Table 1 of the report provides a chronology of the regulatory process regarding the ownership and operatorship of the Zama reservoir during 2020-22.

The only concession made by the president during the meeting was to lift sanctions against midstream companies as an act of goodwill, cautioning, however, that their permits would be revoked if they were to traffic in black-market gasoline.

The American diplomatic efforts to change official opinion in Mexico failed to produce a favorable outcome for investors in rulings by the Supreme Court on June 7th. None of the several challenges to the constitutionality of the electricity law convinced the required eight of eleven justices. Pending judicial review are upwards of 200 requests for injunctions to block enforcement of the law.

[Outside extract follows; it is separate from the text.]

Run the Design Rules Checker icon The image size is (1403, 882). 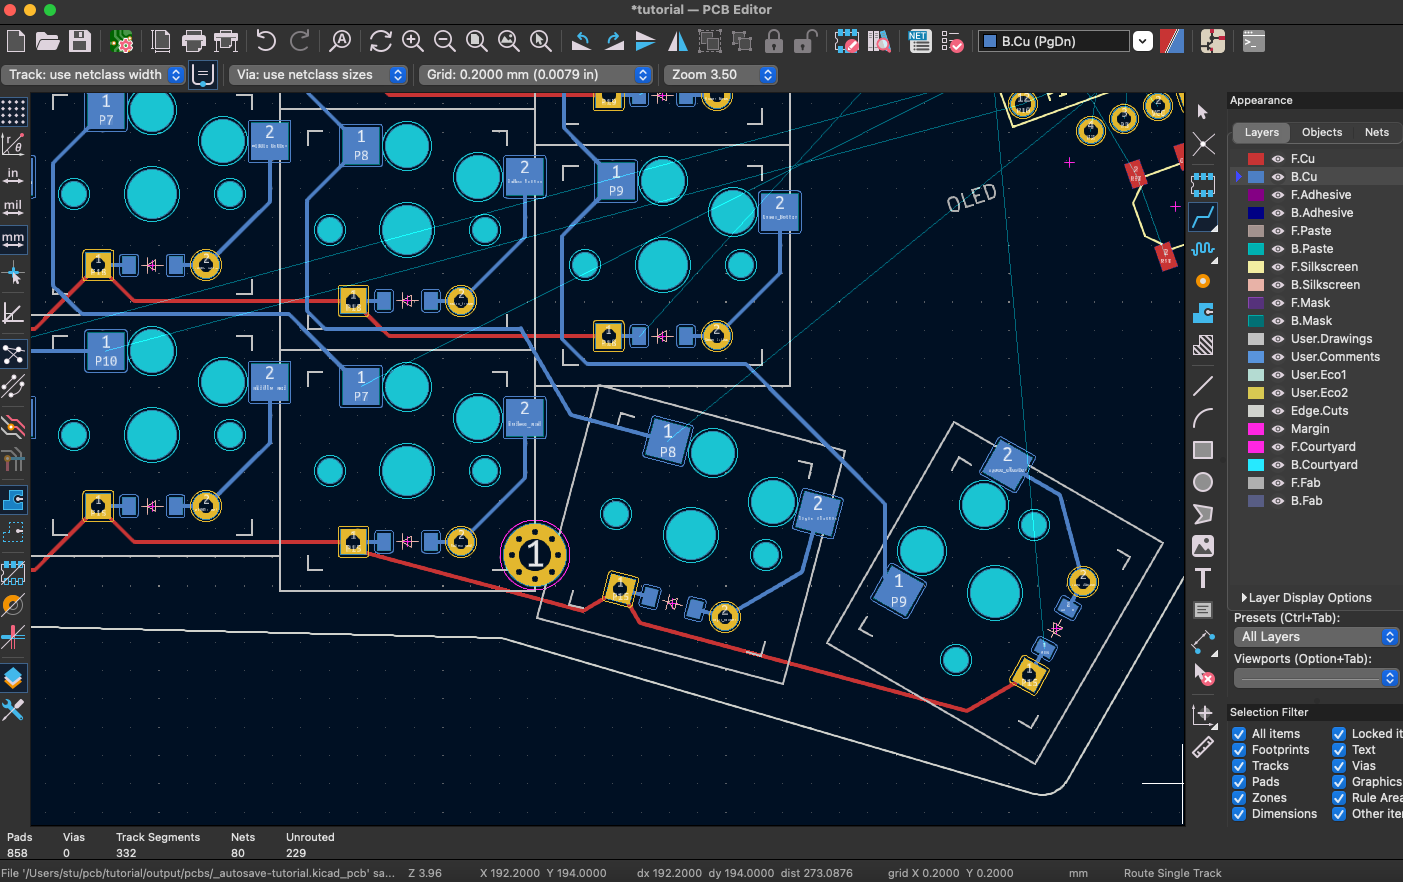point(952,41)
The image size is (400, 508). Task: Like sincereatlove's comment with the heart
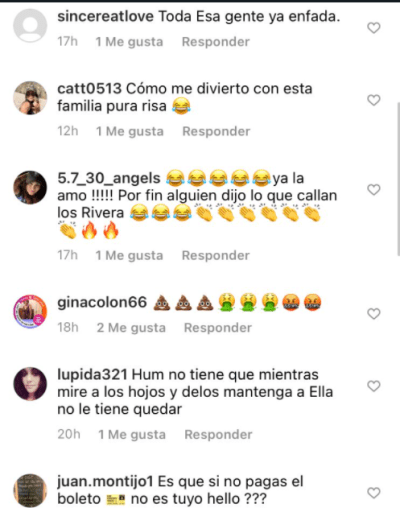374,28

The president has said that if the Supreme Court were to find the Electricity Law unconstitutional, then he would then change the constitution. His proposed constitutional amendments, presently under consideration in the Lower House, would downgrade Mexico's two energy regulators to departments within the Energy Ministry. In parallel, the electricity dispatching system operator (CENACE) would also lose its independent status and be reabsorbed as a unit inside CFE.

American, Canadian and European diplomats are at a loss: sweet-talking AMLO about climate change doesn't work to protect either the climate or investors, but they hesitate to recommend sanctions against Mexico, fearing making things worse," Baker adds.